▶ Task instructions
Update the lines from the one containing "Output the (x, y)" through the one containing "Software (236, 974)", swapping "Precision" for "Accuracy" and keeping everything else the same. Give back only those lines, without the pictures.
══ Records for this exercise ══
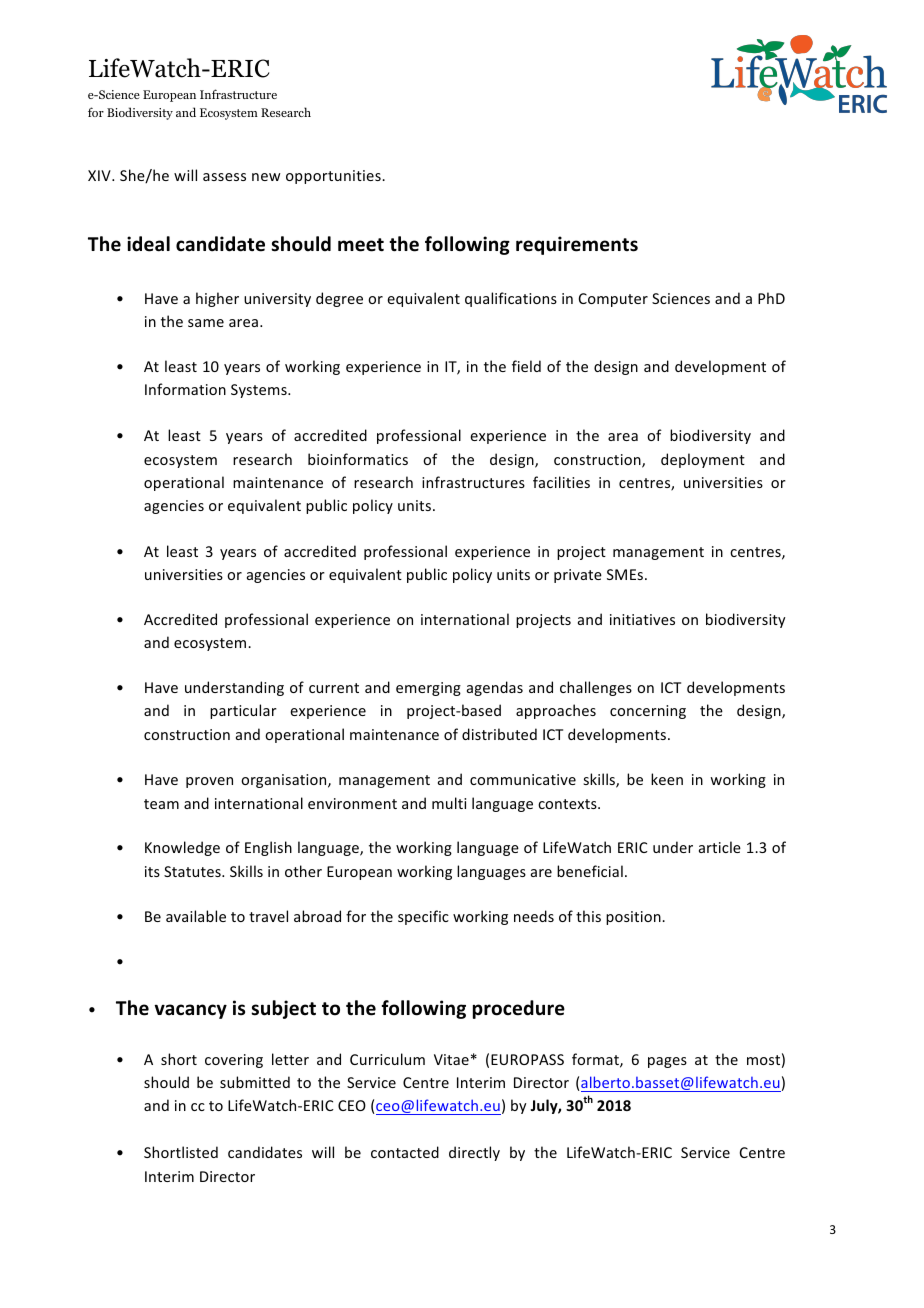 Image resolution: width=924 pixels, height=1308 pixels. Describe the element at coordinates (148, 244) in the image. I see `ideal` at that location.
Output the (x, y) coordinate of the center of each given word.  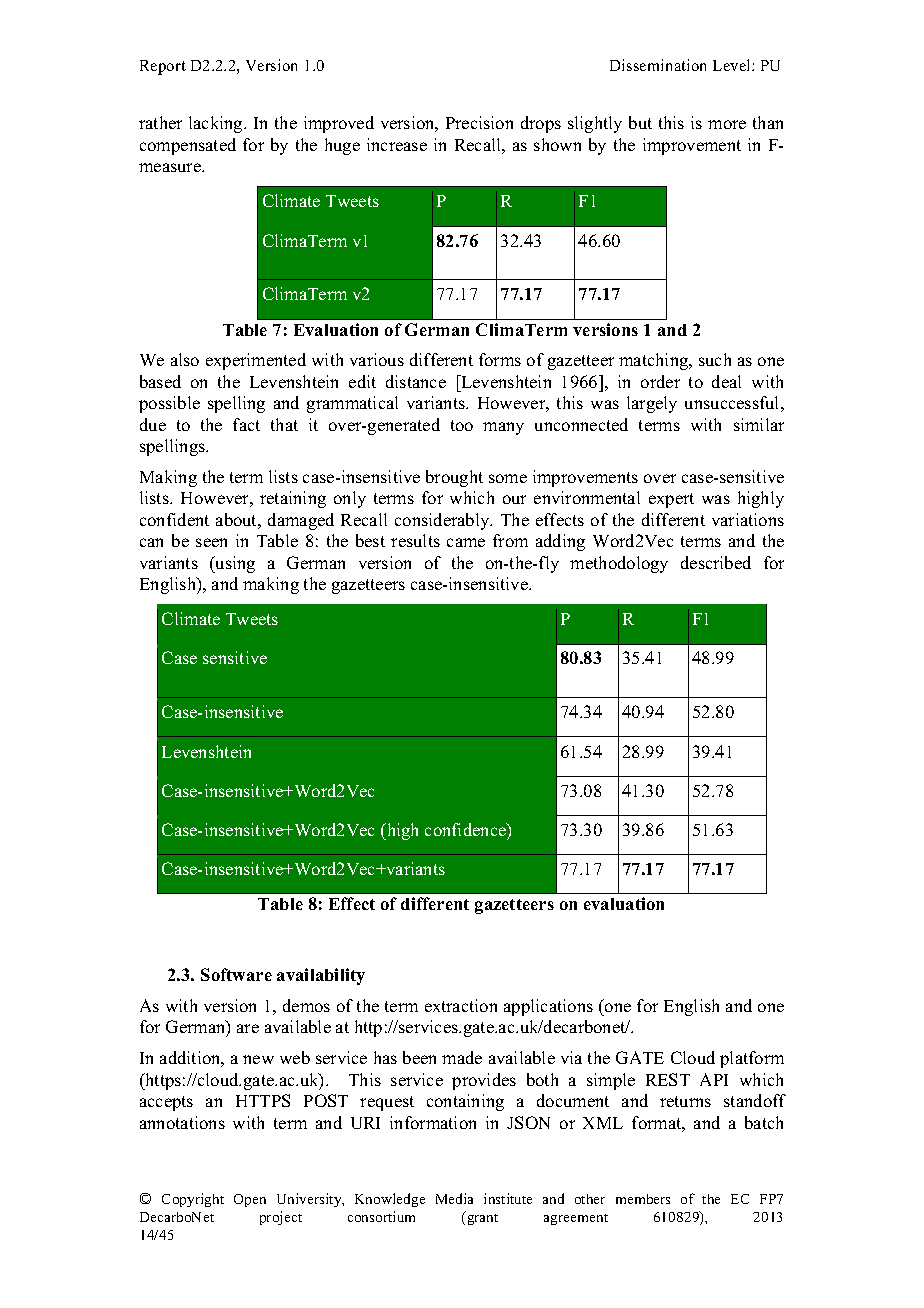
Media (454, 1198)
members (643, 1199)
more (727, 124)
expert (671, 500)
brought (454, 478)
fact (246, 424)
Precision (479, 122)
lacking (217, 124)
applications (548, 1007)
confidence (466, 829)
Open (250, 1200)
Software (236, 974)
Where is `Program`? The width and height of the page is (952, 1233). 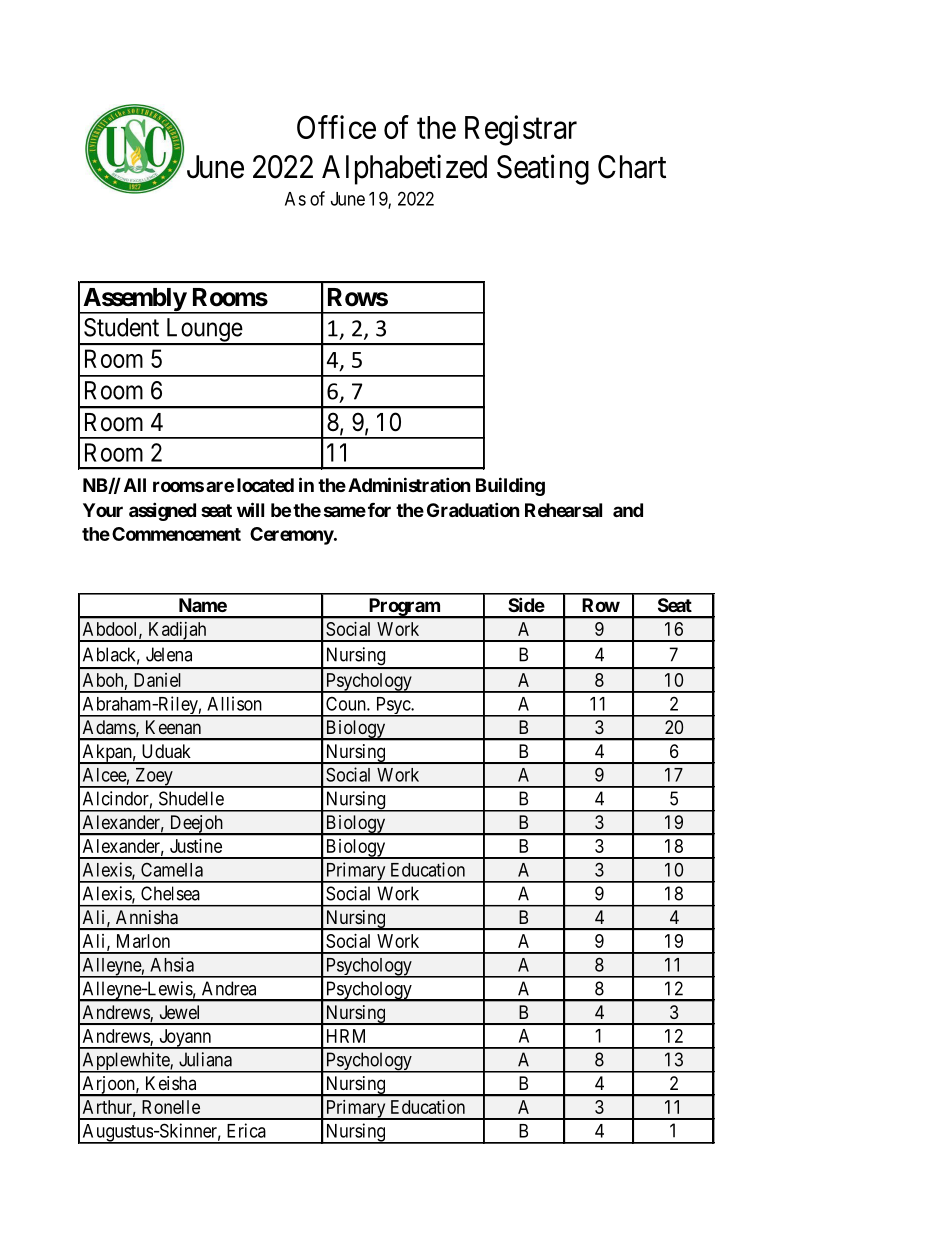 Program is located at coordinates (404, 608).
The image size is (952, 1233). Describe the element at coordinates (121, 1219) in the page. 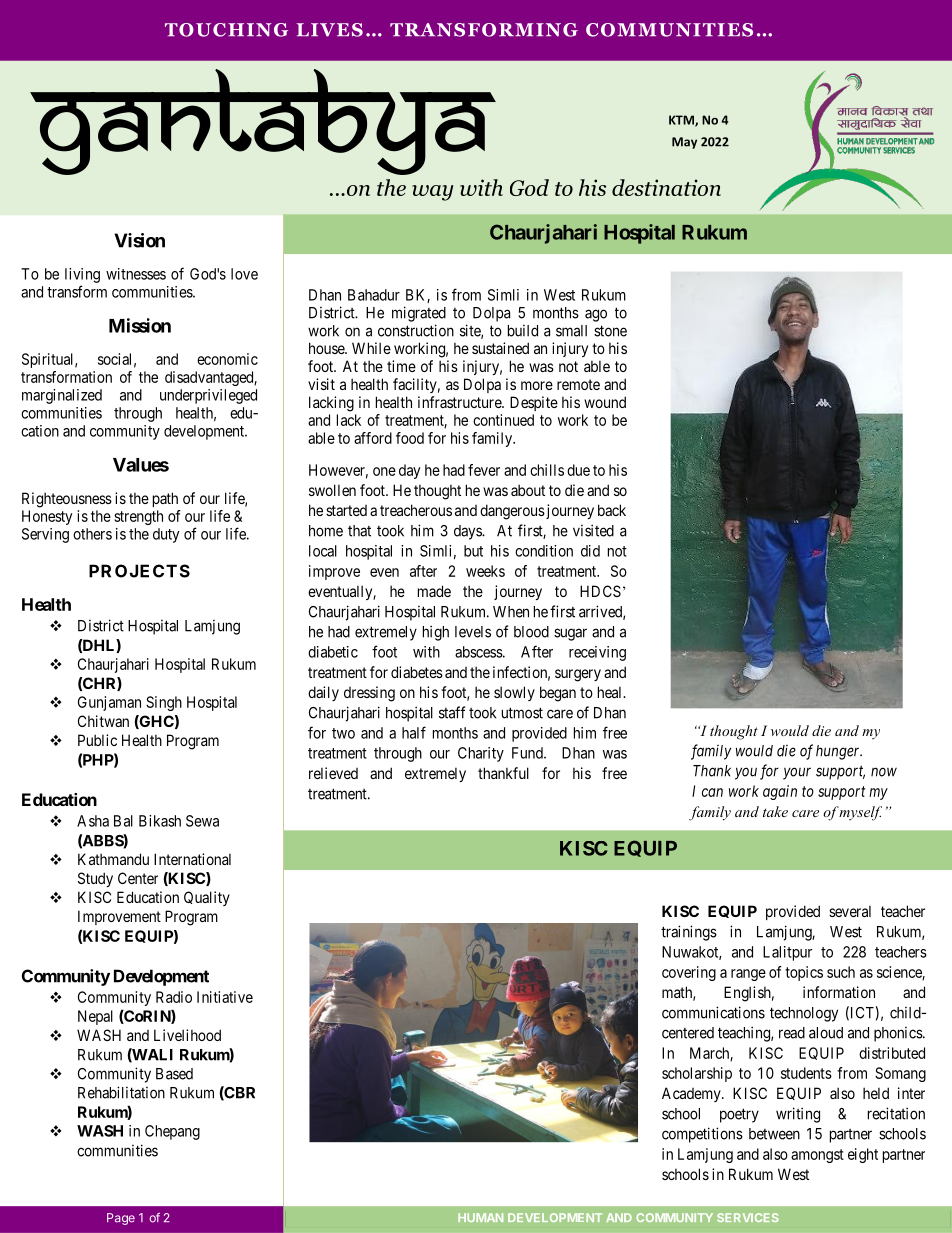

I see `Page` at that location.
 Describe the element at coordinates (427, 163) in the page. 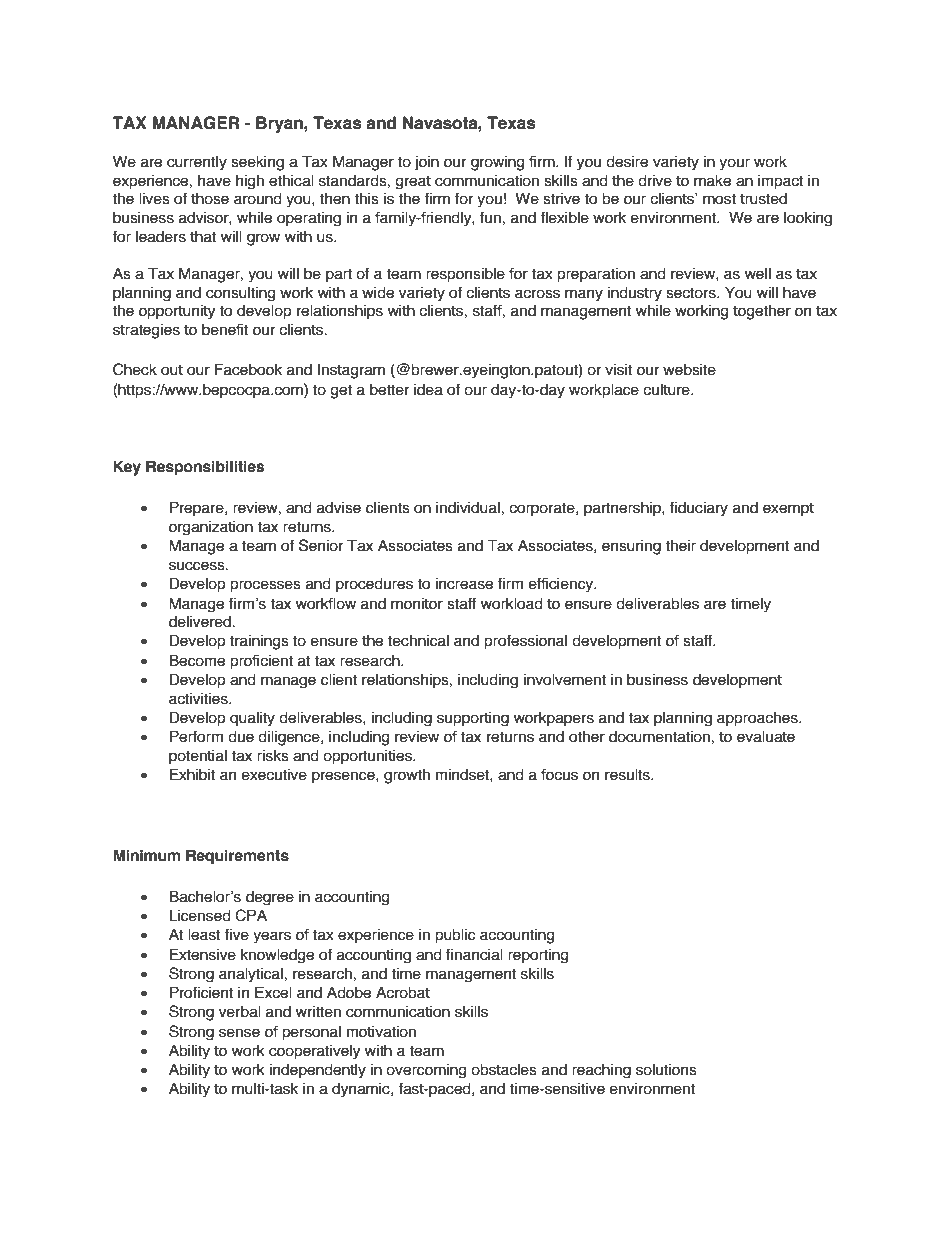

I see `join` at that location.
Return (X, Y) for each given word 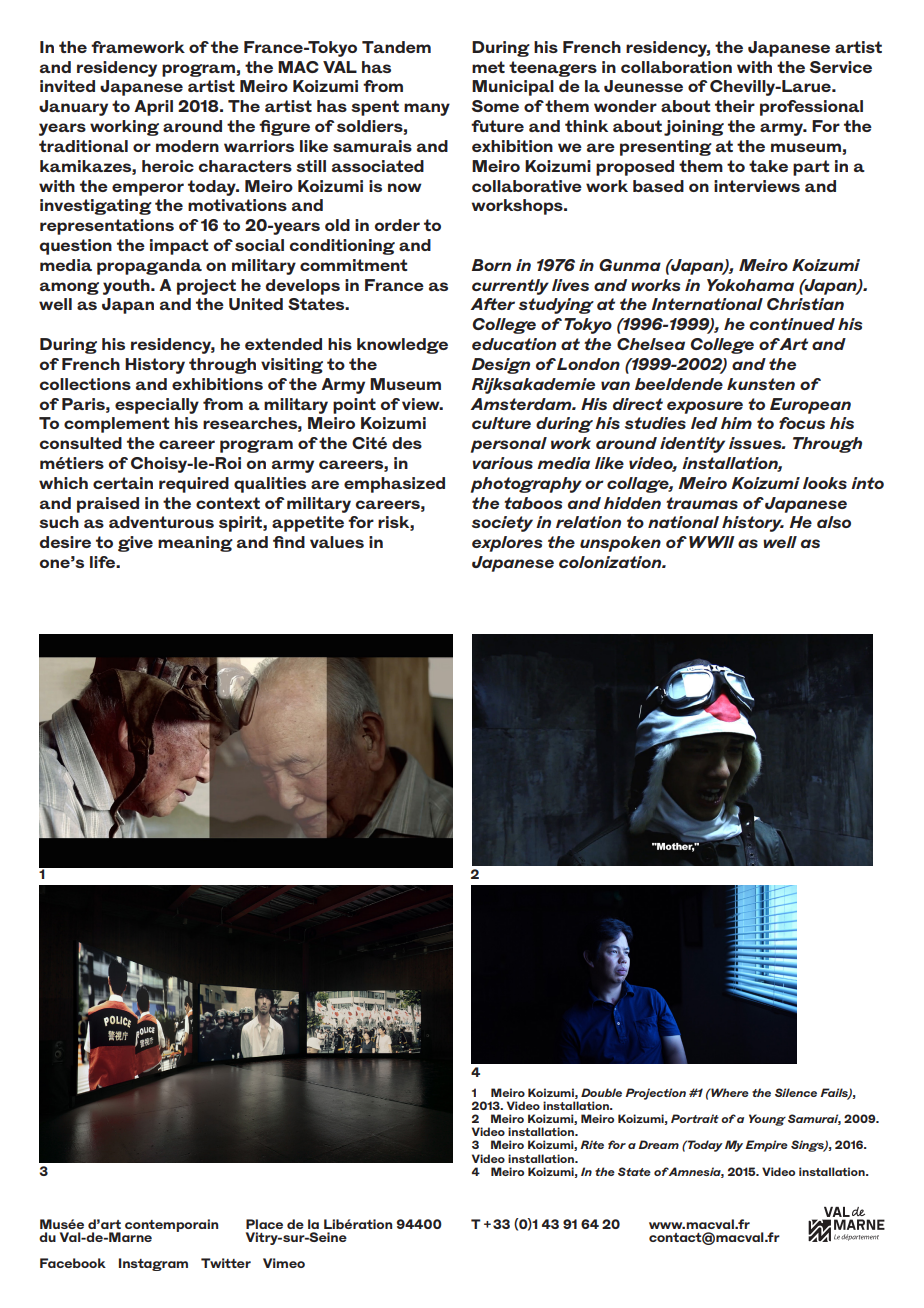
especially (157, 406)
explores (507, 544)
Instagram (153, 1264)
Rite (592, 1144)
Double (601, 1092)
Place (264, 1224)
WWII (712, 542)
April (153, 108)
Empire (766, 1146)
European (810, 406)
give (135, 544)
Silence (796, 1092)
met (488, 67)
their (735, 106)
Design (501, 366)
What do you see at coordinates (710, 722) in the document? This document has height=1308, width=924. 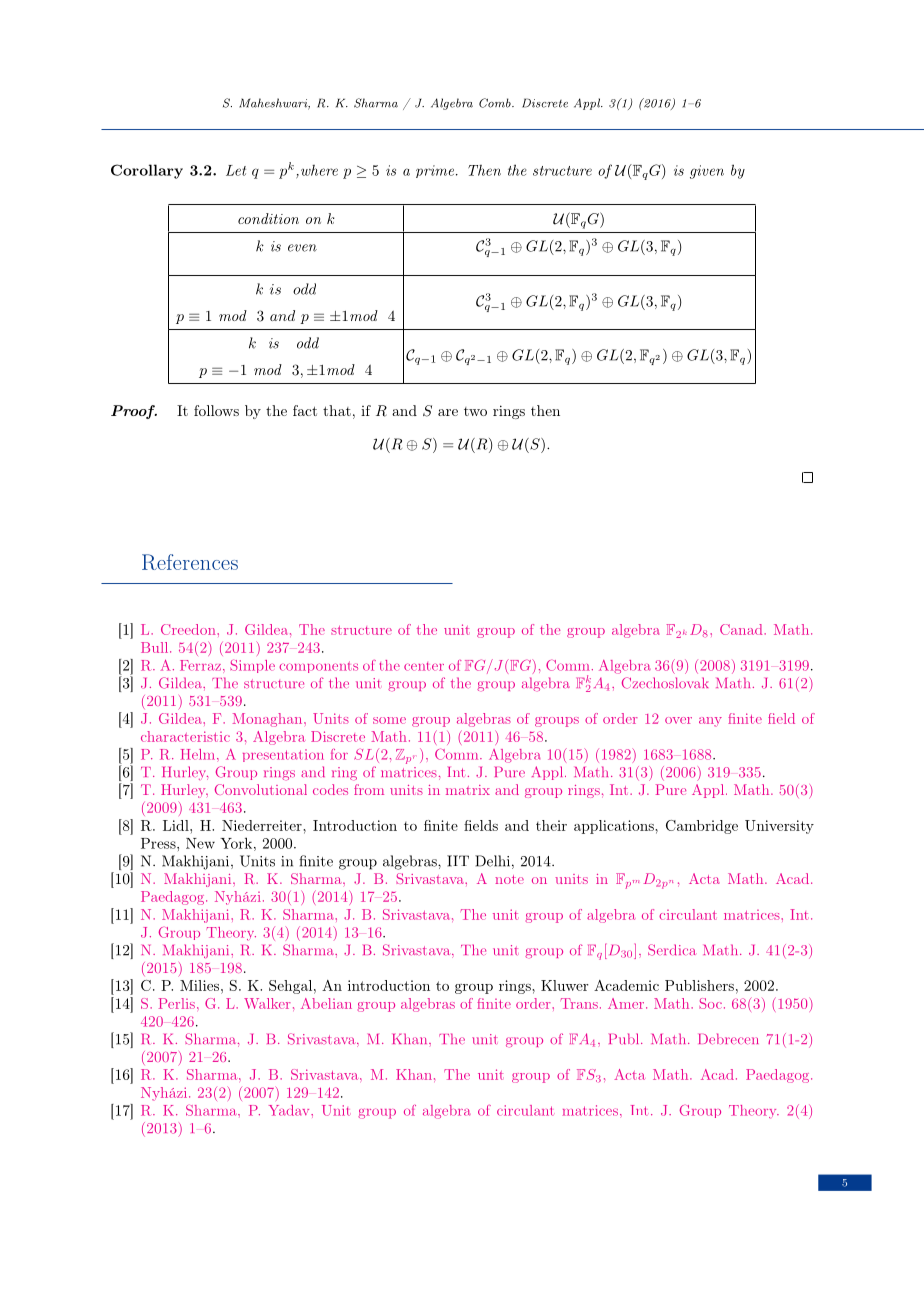 I see `any` at bounding box center [710, 722].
═══
▶ Task response
Output the (x, y) coordinate of the center of each given word.  
Media (454, 1198)
members (643, 1199)
more (727, 124)
expert (671, 500)
brought (454, 478)
fact (246, 424)
Accuracy (479, 122)
lacking (217, 124)
applications (548, 1007)
confidence (466, 829)
Open (250, 1200)
Software (236, 974)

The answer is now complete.